しおりを挟む金額設定は他の米の2倍です。
量産出来たらもう少し下げようと思いますが、美味しさに惹かれたならこのくらいは喜んで買って下さることでしょう。
もちろんブランド米ですから、薄利多売は致しません。
量産体制が整っても一国当たりの出荷制限は取り払わず、維持します。
ずっと出荷していれば、いずれは他の国でも栽培が始まるでしょう。
しかし気候が違いますし、そもそも美味しい代わりに栽培……主に水の管理が難しい品種ですからすぐには売れるものになりません。
そうしてそれが成った頃には、我が国は新たな品種を開発すれば良いのです。
我が国には建築のプロ・ルーイと農業のプロ・アントニオ、品種改良の専門家•ブラウンが居ます。
この分野において、他国には決して追い付かせません。
それに彼らがこうして作ってくれる時間的猶予を活用し、他国と持ちつ持たれつの関係性を築けばきっと、交易離れも防げます。
それに関しては私やお父様の腕の見せ所。
我が国にはあの国から引き抜いてきた新進気鋭の服飾家も居ます。
名産品と装いでインパクトと話題を攫い、会話で相手の心を掴む。
そうすれば、自ずと我が国は繁栄するでしょう。
我が国を『小国』と侮る者も、私たちの頑張り次第で居なくなり――。
「おいお前! この穀物をうちで扱ってやるから全部寄越せ!」
あぁそうでした。
まだ彼が残っていた事を、正直言ってすっかり忘れてしまっていました。
だって眼中にありませんでしたし。
もしかしてこの方は、先程の私の話を聞いていなかったのでしょうか。
えぇそうでしょうね、でなければこんな事を言うはずなんてありませんもの。
いえ、その前に一応『別の可能性』を先に潰しておかなくてはなりません。
「殿下? あまりよく聞こえなかったので、もう一度仰ってくださいませんか?」
「ふんっ、失礼な上に難聴まで発症したか。仕方がないな、もう一度だけ言ってやろう」
敢えての笑顔全開でそんな風に尋ねれば、彼はさも「恵んでやる」と言わん限りの態度で言います。

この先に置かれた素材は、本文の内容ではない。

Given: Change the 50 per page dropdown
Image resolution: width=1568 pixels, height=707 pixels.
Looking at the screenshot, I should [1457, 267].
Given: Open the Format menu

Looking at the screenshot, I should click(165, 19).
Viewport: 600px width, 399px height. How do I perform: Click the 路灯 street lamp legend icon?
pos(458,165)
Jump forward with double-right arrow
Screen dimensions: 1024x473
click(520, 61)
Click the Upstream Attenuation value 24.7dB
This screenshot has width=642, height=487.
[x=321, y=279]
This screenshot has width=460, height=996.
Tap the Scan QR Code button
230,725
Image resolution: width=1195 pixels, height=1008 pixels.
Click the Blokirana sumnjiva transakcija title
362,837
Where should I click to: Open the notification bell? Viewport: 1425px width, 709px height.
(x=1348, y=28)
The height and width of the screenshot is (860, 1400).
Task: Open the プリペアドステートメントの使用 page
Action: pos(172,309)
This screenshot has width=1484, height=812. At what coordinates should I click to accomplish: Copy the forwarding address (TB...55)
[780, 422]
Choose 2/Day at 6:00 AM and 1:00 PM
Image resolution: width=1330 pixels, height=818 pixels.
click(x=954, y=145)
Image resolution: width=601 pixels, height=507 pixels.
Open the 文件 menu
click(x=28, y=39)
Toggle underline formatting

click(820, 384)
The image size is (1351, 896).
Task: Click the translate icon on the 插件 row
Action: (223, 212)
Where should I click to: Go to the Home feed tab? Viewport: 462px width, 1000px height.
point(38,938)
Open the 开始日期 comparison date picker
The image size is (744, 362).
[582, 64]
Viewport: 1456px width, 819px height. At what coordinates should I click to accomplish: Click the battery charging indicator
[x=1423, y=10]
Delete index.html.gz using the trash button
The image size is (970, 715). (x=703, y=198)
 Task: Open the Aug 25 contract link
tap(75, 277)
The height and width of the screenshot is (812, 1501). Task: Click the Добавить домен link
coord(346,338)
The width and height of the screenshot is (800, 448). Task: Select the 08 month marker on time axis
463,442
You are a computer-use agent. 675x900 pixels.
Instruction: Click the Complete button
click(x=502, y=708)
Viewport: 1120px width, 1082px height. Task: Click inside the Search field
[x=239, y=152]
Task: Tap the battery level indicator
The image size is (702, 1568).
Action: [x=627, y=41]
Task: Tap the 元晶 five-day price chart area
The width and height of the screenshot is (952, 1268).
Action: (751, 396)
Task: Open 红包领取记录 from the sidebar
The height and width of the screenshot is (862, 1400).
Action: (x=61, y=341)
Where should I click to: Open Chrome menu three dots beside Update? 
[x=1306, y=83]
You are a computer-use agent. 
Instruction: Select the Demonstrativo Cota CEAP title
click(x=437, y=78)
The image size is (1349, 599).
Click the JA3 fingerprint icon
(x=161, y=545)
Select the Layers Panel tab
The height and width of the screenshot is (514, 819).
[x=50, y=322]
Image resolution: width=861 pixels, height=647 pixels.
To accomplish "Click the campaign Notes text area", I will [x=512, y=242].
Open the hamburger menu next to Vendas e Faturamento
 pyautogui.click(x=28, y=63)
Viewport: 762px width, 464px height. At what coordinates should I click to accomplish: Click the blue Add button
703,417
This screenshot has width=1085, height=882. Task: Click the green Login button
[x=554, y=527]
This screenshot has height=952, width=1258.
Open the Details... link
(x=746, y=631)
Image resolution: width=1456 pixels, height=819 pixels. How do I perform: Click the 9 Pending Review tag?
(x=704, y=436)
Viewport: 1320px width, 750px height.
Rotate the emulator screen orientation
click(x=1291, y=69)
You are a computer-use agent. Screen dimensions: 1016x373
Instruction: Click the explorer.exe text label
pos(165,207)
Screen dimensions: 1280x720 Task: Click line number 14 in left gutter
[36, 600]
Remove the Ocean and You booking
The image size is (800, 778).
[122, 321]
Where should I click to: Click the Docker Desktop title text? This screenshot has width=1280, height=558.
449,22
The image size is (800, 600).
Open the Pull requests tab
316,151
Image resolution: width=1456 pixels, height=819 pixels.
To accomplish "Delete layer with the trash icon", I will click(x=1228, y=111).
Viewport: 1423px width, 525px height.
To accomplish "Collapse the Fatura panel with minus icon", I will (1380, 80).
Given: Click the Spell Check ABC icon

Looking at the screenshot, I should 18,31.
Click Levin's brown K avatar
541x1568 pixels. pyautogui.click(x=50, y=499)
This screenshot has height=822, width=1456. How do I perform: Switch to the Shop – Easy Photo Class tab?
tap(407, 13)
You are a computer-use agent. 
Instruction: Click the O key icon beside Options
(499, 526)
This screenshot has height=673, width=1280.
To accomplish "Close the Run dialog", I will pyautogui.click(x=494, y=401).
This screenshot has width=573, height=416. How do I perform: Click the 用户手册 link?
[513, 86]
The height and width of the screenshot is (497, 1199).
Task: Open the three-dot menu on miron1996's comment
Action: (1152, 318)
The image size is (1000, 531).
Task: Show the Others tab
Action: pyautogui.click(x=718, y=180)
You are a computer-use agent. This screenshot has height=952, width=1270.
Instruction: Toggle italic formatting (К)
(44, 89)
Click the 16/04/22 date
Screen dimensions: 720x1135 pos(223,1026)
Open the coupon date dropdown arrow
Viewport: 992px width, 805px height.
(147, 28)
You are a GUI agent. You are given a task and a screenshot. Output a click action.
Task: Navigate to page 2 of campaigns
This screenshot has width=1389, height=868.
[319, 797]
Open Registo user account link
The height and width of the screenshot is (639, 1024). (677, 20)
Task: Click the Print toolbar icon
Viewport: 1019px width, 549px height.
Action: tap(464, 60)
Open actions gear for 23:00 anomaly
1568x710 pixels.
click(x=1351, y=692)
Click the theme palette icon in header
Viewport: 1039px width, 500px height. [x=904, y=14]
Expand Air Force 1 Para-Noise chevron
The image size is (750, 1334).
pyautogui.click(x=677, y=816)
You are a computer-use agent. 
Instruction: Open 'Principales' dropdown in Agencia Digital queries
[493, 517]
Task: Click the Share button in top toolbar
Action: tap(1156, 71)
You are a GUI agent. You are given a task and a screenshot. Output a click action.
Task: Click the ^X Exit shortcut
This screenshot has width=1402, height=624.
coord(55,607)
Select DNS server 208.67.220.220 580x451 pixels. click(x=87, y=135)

「うちで全て捌いてやるから、あの穀物の交易権を全て俺に寄越せと言ったんだ! 属国相手に供出ではなく取引をしてやろうと言っているのだ、泣いて喜べ!」
そう言ってドヤ顔を向けてくる殿下に、私は思わず深いため息を吐きたくなりました。
私も流石にイラッときました。
なのでチラリとお父様の方を見てみれば、気付いて頷いてくださいます。
実は私、もしこのような事になった際の彼の国への扱いをお父様と事前に擦り合わせていました。
「一応その最終確認を」と思ってしたのが先程のアイコンタクトです。
お父様はそれに頷いてくれましたから、大丈夫。
私はゆっくりと息を吐き、また吸い込んで前を見据えます。
――この男、許しません。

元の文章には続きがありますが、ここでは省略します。